Jeane Twenge wrote “iGen: Why Today’s Super-Connected Kids Are Growing Up Less Rebellious, More Tolerant, Less Happy—and Completely Unprepared for Adulthood—and What That Means for the Rest of Us.” She points out that “college students in 2016 (vs. the late 1980s) spent four fewer hours a week socializing with their friends and three fewer hours a week partying—so seven hours a week less on in-person social interaction.”
She adds, “That means iGen’ers were seeing their friends in person an hour less a day than GenX’ers and early Millennials did. An hour a day less spent with friends is an hour a day less spent building social skills, negotiating relationships, and navigating emotions… the time has not been replaced with homework; it’s been replaced with screen time.”

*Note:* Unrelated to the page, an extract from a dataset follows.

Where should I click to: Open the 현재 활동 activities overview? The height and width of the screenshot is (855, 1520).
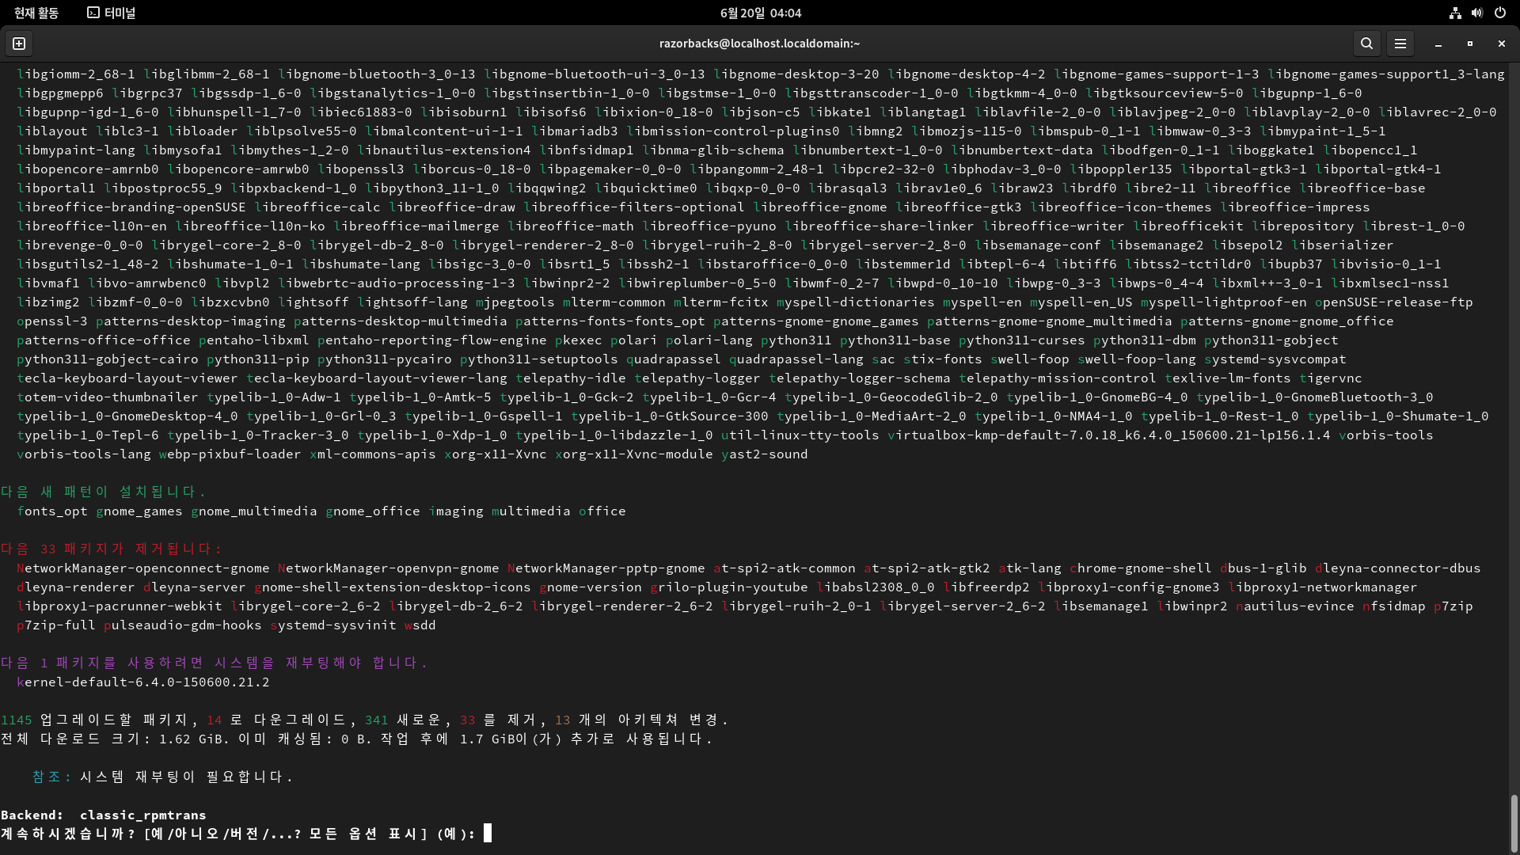coord(36,13)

Not only do girls benefit immensely from in-person social learning, they’re also more vulnerable to the consequences of digital socialization. For them, shutdowns mean more screen time and social interaction through “social” media, which we know is causing more cyberbullying and more mental health problems. Tik-Tok is a terrible replacement for the lunch table or the coffee shop.
Keeping an alarmingly isolated generation learning from screens at home for months on end will wreak havoc on this generation of students. It’s painful to imagine our young women struggling through another semester of collaboration over Zoom, relegated to cruel online spaces populated with filtered faces and anonymous accounts.
My granddaughter is back at school this fall. Already her mood has improved, and she’s more cheerful and animated. She’s one of the lucky ones.